Uncovering the Secret to Relationship Longevity: The Power of a Simple Expression
Imagine if a single facial expression could predict the future of your marriage with astonishing accuracy. That's the intriguing revelation we're about to explore, and it might just change the way you view your relationships.
Meet our guide, Vanessa Van Edwards, a self-proclaimed awkward person-turned-body-language expert. Her journey of self-improvement led her to uncover a fascinating insight into human connections. In her MasterClass, Van Edwards reveals a bombshell about relationships on the brink: contempt is the facial expression that predicts divorce with a staggering 94% accuracy.
But here's where it gets controversial... Dr. John Gottman, a renowned relationship researcher, found that this microexpression is the greatest indicator of divorce. If one partner displays contempt towards the other, the odds are stacked against them, with a 93.6% chance of splitting up.
And this is the part most people miss: microexpressions are fleeting, lasting less than a second, and they're universal. Van Edwards explains, "They cannot be controlled, so they are honest views into emotions." It's like a window into someone's true feelings, and contempt is the key indicator.
But what exactly is contempt? Van Edwards describes it as "scorn, disdain, pessimism, hatred." It's a feeling of being better than, and it's toxic. Contempt turns into disrespect, and eventually, hatred. No wonder it's a relationship killer.

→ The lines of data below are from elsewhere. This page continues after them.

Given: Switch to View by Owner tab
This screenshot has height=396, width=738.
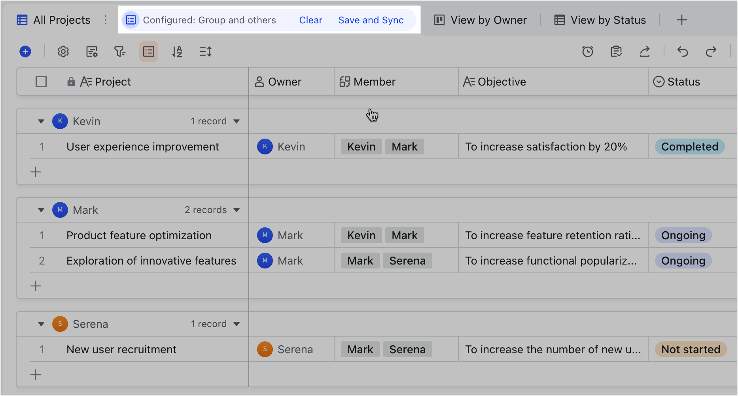Looking at the screenshot, I should tap(481, 20).
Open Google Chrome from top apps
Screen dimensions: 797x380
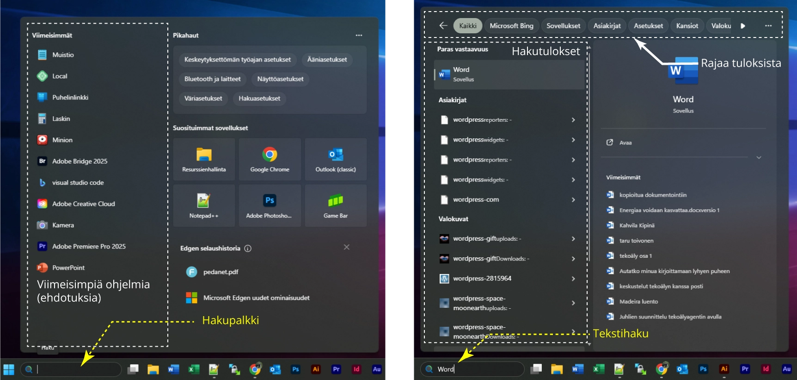coord(270,159)
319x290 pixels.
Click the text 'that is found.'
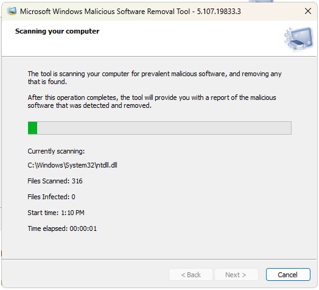click(47, 82)
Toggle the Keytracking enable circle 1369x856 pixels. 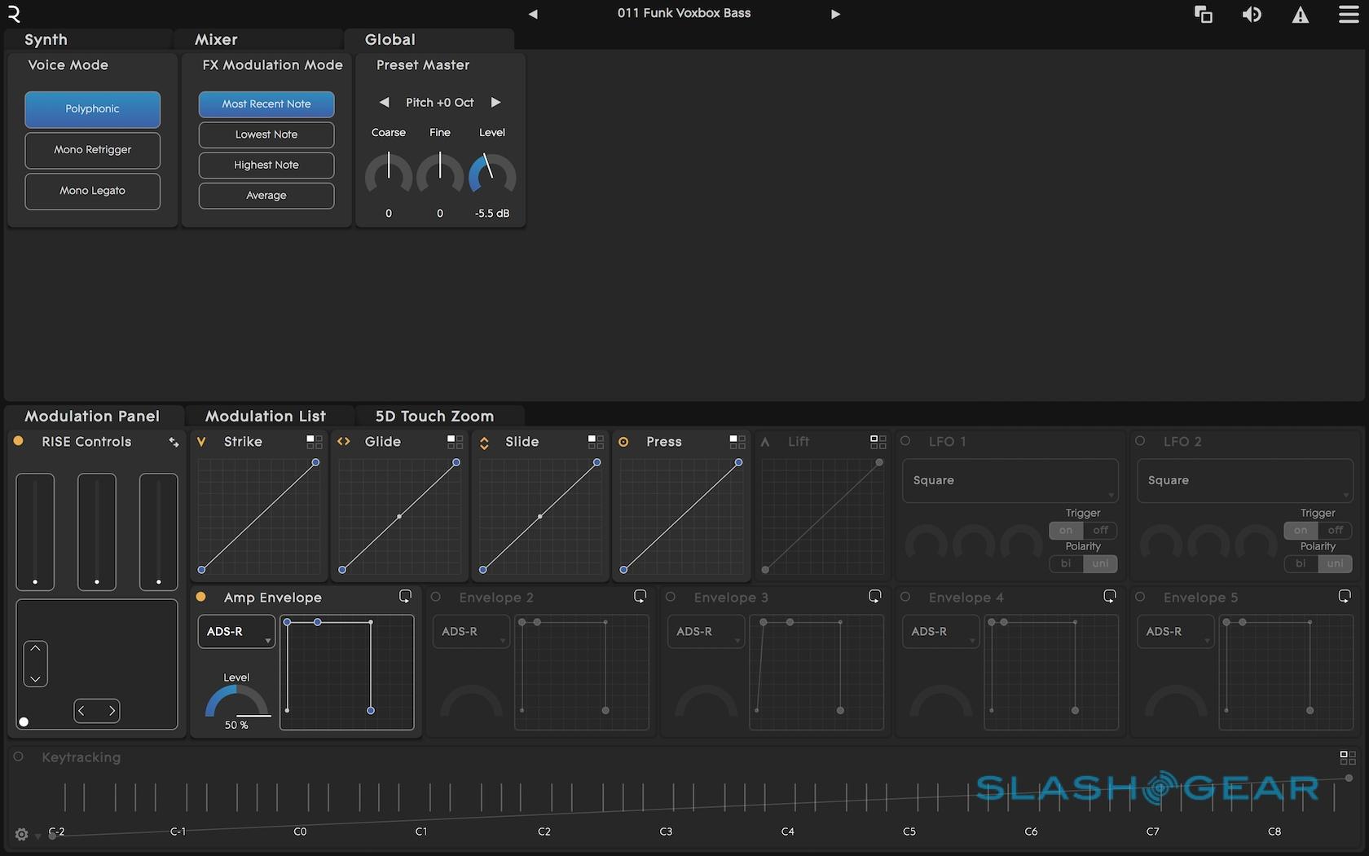19,757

So, how can we recognize contempt? It's a subtle lift of the cheek, almost like a smirk, with judgmental eyes. In a negotiation or meeting, Van Edwards suggests a simple check-in to diffuse the tension. But in long-term relationships, it's a deeper issue.
Dr. Gottman identifies contempt as the worst of the "Four Horsemen of the Apocalypse" - four destructive communication patterns that signal the end. Contempt is an attack on someone's sense of self, fueled by long-simmering negative thoughts.
The good news? Contempt can be overcome. The contemptuous partner needs to express their unmet feelings and needs constructively, using "I" statements and "we" solutions. Then, the couple must create a "culture of appreciation" with small, intentional moments of gratitude.
According to Gottman, the "magic ratio" is five to one - five positive interactions for every negative one. It's about creating a positive perspective to buffer against negative feelings.
The key to preventing contempt is to address it early. As someone who grew up with the "Four Horsemen" qualities, I know the importance of choosing a partner who is gentle, respectful, and communicative.
My own relationship is a testament to this. I don't have to scrutinize my partner's face for signs of anger; instead, his softness calms my nervous system. And when life tests our patience, I know the steps to take, thanks to Van Edwards and Gottman.
So, is contempt the death knell for your relationship? Or can it be a wake-up call to strengthen your bond? What do you think? Share your thoughts in the comments; I'd love to hear your perspective on this intriguing topic!